Now I’m thinking of leaving him as I cannot tolerate all this anymore. I’m sick of it. I’ve lost so many friends because of him and got a bad name from so many people because of him. My family knows that I’m with him now but they hate him to the core. No one even respects him. I want to be peaceful now. But I’m afraid that I might be making a wrong choice if I leave him. Cause other than the occasions when he is angry, he is a gem. He is so sweet and loving to me. Our sex life has been great. He has never lost interest in me all this while. He is more interested in it then I am. One reason is that I gave my virginity to him which I regret a lot now. He told me that if I was not a virgin, he would have just used me. But he would surprise me all of a sudden, even though all those has been less now, and he pampers me, not bothering about the way I look, taking me very seriously and always talking about wanting to marry me, and he is a filial son and also he is very true to me. But on one occasion I found out myself that he was having a hi-5 account online and mentioned that he was single there and looking for girls. Even his nick was Casanova. Another reason I cant bear to leave him is because I love his family. They are just great people. So sweet and humble and nice. I can’t believe that he was born there! They are just the opposite of him and his parents are so sweet. I just do not want to regret breaking up with him. I’m afraid I can’t find another guy as sweet as him. And most importantly, so true to me. I’m afraid. What should I do? I’m sure many people out there have made the same experience and I really would like to know your opinion. Will I regret leaving him? Can a person like him ever change?? Or is it that im expecting too much from a person? Please help me. Are all guys like this? I even saw an astrologer before and they told me that I can never be happy with him. 2 astrologers said that. Can I believe all that? Someone please help me or at least talk to me cause I cant say this to anyone as I’ve practically lost so many of my friends cause of him. HELP NEEDED!!!


----------



## Chris H. (Jan 27, 2007)

devastated,

It really sounds like you are being emotionally and physically abused. Perpetators of abuse rarely change. You should call 911 any time you are physically assaulted, no matter who does it to you.

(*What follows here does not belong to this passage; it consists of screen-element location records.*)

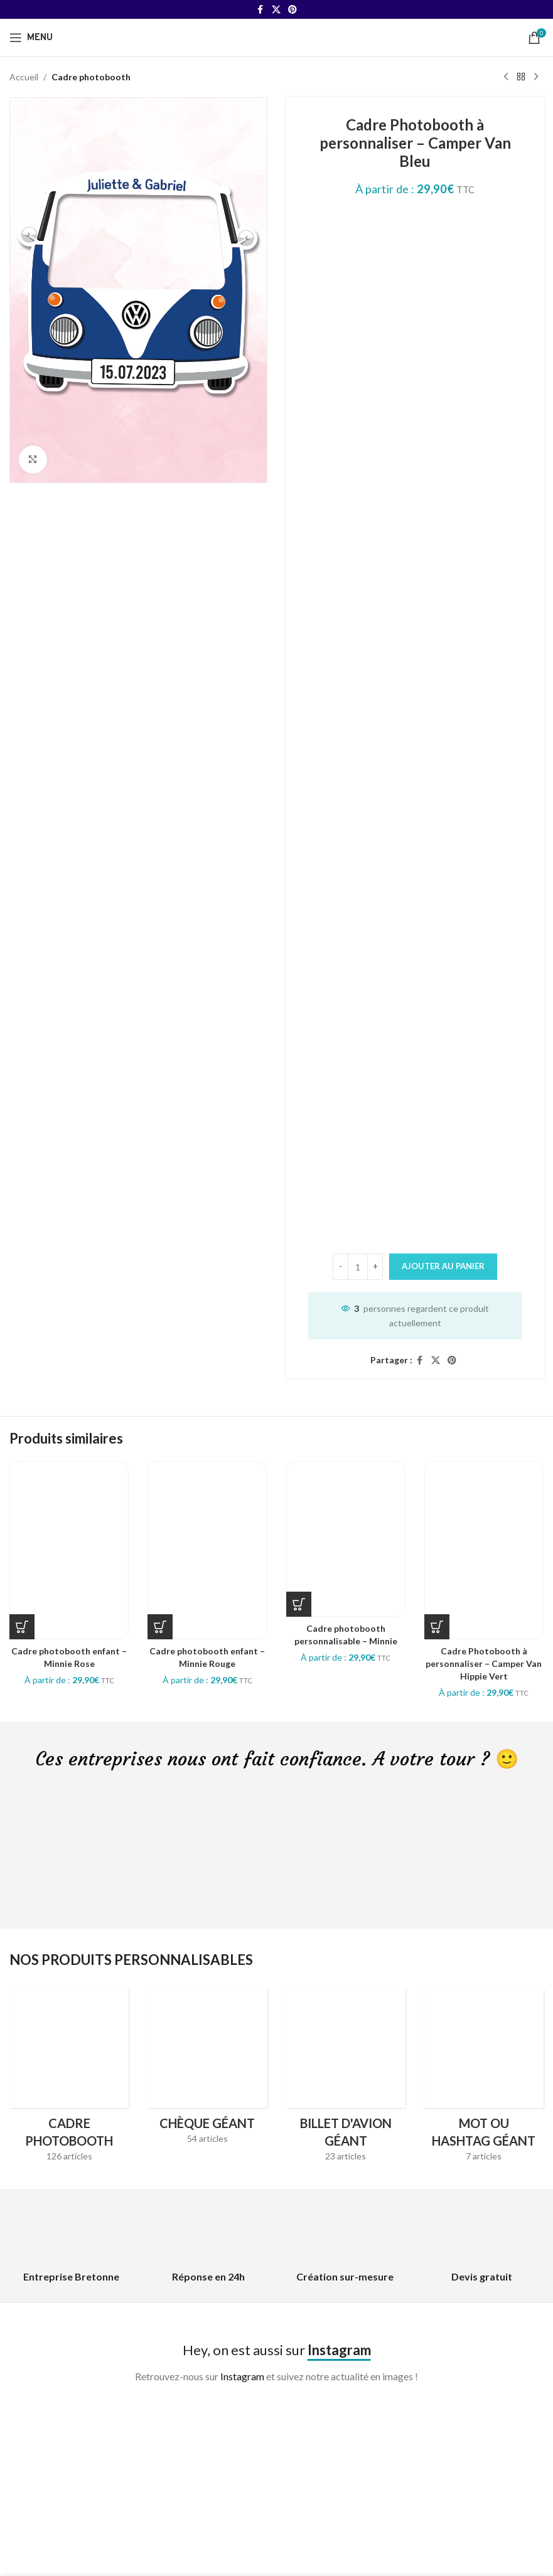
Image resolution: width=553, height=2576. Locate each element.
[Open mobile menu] (31, 37)
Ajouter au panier (443, 1266)
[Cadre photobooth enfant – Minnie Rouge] (207, 1550)
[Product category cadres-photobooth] (69, 2079)
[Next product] (536, 77)
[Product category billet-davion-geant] (345, 2079)
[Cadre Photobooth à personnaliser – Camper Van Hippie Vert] (484, 1550)
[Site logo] (277, 36)
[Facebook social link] (260, 9)
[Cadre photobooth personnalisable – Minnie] (345, 1539)
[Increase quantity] (375, 1266)
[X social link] (276, 9)
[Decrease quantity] (340, 1266)
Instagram (242, 2376)
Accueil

There are a lot of resources on the web for women in abusive relationships. Here are a few I found searching Google:

http://www.helpabusedwomen.org/
http://www.snbw.org/
http://www.abusedadultresourcecenter.com/
http://www.womenslaw.org/

It's good that you came here looking for help, but I strongly suggest that you find help from professionals experienced in dealing with this subject.

Sincerely,

Chris Hartwell


----------



## SageMother (Jun 28, 2007)

I suggest you analyze why you think you would be making a mistake to leave him. It sounds to me like things whould get better for you without the relationship.


----------



## J.A.W (May 28, 2007)

*Get Professional Help*

It seems you have very low self esteem. Of course you can get someone who wouldn't beat the crap out of you!!! This relationship should not be acceptable! What do his wonderful parents think of their son beating you to a pulp on occasion? Why are these great people in your life not stepping in to get you away from this life where you're so in love one moment & getting your head busted open the next?!
This guy should be in jail


----------